*** Supplied information ***

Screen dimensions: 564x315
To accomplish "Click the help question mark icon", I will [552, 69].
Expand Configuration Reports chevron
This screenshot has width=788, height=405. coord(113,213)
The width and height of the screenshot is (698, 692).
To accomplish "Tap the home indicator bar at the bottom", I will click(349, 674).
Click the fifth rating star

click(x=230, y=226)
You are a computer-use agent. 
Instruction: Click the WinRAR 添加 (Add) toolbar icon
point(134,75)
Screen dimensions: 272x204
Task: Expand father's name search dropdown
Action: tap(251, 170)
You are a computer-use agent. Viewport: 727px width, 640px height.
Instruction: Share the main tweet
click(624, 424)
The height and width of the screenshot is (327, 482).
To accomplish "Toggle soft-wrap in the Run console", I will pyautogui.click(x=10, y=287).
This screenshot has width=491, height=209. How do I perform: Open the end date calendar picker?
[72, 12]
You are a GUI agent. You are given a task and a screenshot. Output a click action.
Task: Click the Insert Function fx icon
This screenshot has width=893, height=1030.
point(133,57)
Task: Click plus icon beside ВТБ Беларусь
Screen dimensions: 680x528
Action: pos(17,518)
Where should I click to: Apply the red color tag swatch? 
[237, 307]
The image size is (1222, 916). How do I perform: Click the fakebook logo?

***

# Exercise aim
The whole listing above needs to be reproduced exactly.

# Output for this exercise
Screen dimensions: 564x315
To accomplish "Click the help question mark icon", I will [552, 69].
Expand Configuration Reports chevron
This screenshot has width=788, height=405. coord(113,213)
The width and height of the screenshot is (698, 692).
To accomplish "Tap the home indicator bar at the bottom", I will click(349, 674).
Click the fifth rating star

click(x=230, y=226)
You are a computer-use agent. 
Instruction: Click the WinRAR 添加 (Add) toolbar icon
point(134,75)
Screen dimensions: 272x204
Task: Expand father's name search dropdown
Action: tap(251, 170)
You are a computer-use agent. Viewport: 727px width, 640px height.
Instruction: Share the main tweet
click(624, 424)
The height and width of the screenshot is (327, 482).
To accomplish "Toggle soft-wrap in the Run console", I will pyautogui.click(x=10, y=287).
This screenshot has width=491, height=209. How do I perform: Open the end date calendar picker?
[72, 12]
You are a GUI agent. You are given a task and a screenshot. Output a click action.
Task: Click the Insert Function fx icon
This screenshot has width=893, height=1030.
point(133,57)
Task: Click plus icon beside ВТБ Беларусь
Screen dimensions: 680x528
Action: pos(17,518)
Where should I click to: Apply the red color tag swatch? 
[237, 307]
The image size is (1222, 916). How do I perform: Click the fakebook logo?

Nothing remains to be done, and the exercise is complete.